Query Shutdown

Author: Yahor Yuzefovich

Introduction

This document aims to explain the protocol for shutting down the distributed query execution in CockroachDB. It covers both cases when the query completes successfully (it has returned all necessary rows to the client) and when the query is canceled for any reason (an error is encountered, a node crashed, the statement timeout is reached, etc). CockroachDB has two execution engines that use different components for the distributed execution, and this document describes both in some details; however, both engines utilize the same FlowStream RPC to communicate between different CockroachDB nodes, and this RPC is covered first. Additionally, this document points out how all goroutines that power all the necessary infrastructure are being accounted for.

Quick note is that the common FlowStream RPC section doesn't contain many code pointers since two execution engines use different components; instead, that section should be read as an abstract in order to get the general understanding of the control flow. Once the general idea is obtained, the reader is encouraged to dive into the corresponding section for the execution engine of their interest where many code pointers can serve as a guide for the details.

FlowStream RPC

In order to communicate the intermediate results of the query evaluation between different CockroachDB nodes, the FlowStream RPC is used. The RPC is initiated by the producer (the outbox, the "client" from the perspective of the RPC) that wants to push those intermediate results to the consumer (the inbox, the "server" from the perspective of the RPC). Thus, FlowStream RPC sets up a bi-directional gRPC stream between two nodes.

Outbox Side

Each outbox runs in a separate goroutine that is instantiated on the flow setup. After getting the client-side of the gRPC stream by calling FlowStream, the outbox spins up another "watchdog" goroutine to "watch" the stream.

The main goroutine is responsible for Sending data to the consumer until there is no more data to send (i.e. the outbox tree has been fully exhausted) or until the drain is requested by the consumer. In the end, the outbox calls CloseSend on the stream to notify the consumer that all data has already been pushed.

Additionally, any error if encountered when performing Send is examined

if it is io.EOF, it indicates that the FlowStream RPC was completed gracefully
if it is non-io.EOF, then the RPC was completed ungracefully.

The "graceful" termination means that the consumer doesn't need any more data from the outbox (because it has satisfied its LIMIT, etc), and the query as a whole is still being executed successfully. The "ungraceful" termination though indicates that some unrecoverable error has been encountered, so the whole query should be shutdown as quickly as possible, and it is achieved by the outbox canceling the context of the whole flow.

The "watchdog" goroutine is responsible for Recving signals from the consumer.
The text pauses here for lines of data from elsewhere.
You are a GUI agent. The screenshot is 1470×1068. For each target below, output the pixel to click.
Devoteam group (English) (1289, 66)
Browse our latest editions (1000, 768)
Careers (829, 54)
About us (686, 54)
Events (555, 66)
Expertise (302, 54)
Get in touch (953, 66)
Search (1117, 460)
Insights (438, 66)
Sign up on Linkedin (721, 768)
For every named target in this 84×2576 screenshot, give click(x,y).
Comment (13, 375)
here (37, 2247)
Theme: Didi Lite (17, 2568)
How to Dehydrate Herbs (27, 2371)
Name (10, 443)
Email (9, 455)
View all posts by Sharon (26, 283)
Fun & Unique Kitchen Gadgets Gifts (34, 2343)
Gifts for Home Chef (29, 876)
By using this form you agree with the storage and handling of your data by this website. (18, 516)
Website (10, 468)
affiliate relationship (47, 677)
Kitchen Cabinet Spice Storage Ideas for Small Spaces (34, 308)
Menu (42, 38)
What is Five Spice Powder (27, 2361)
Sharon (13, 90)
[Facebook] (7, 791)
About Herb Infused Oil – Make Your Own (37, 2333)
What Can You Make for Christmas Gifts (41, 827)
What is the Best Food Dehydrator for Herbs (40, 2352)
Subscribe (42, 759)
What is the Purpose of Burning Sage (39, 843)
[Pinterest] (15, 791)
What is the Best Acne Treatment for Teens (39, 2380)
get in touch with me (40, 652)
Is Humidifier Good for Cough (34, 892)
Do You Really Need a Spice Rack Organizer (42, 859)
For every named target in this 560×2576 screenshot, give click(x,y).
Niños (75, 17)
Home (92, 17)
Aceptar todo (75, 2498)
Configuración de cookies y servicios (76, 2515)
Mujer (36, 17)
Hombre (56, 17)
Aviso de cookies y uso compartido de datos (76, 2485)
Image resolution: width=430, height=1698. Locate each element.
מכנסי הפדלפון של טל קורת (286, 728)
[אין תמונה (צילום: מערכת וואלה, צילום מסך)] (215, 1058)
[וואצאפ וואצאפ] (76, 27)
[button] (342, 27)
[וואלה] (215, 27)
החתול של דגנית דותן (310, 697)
The consumer sends a handshake message (which is basically ignored by the outbox) and can also ask the outbox to drain (by sending the corresponding message). Once drain is requested, the outbox collects all available metadata, pushes it to the inbox, and then performs CloseSend.

Note that the "watchdog" goroutine exits only after receiving an error from the stream. Because the outbox is the client of the RPC, it cannot unilaterally close it, and by calling CloseSend it advises the server to complete the RPC call. The error encountered on Recving is examined in the similar manner as when Sending.

Inbox Side

On the inbox side, the stream is also utilized by two goroutines: the "stream handler" and the "reader".

The stream handler goroutine is spun up by the gRPC to perform FlowStream RPC that was issued by the outbox side. All stream handler goroutines are tracked by the wait group of the flow (the setup is done in StartInternal). These goroutines first wait for the flow (that contains their reader) to arrive in ConnectInboundStream (with the timeout of sql.distsql.flow_stream_timeout, 10 seconds by default), and then block until either the flow context is canceled or their reader tells the stream handler to exit.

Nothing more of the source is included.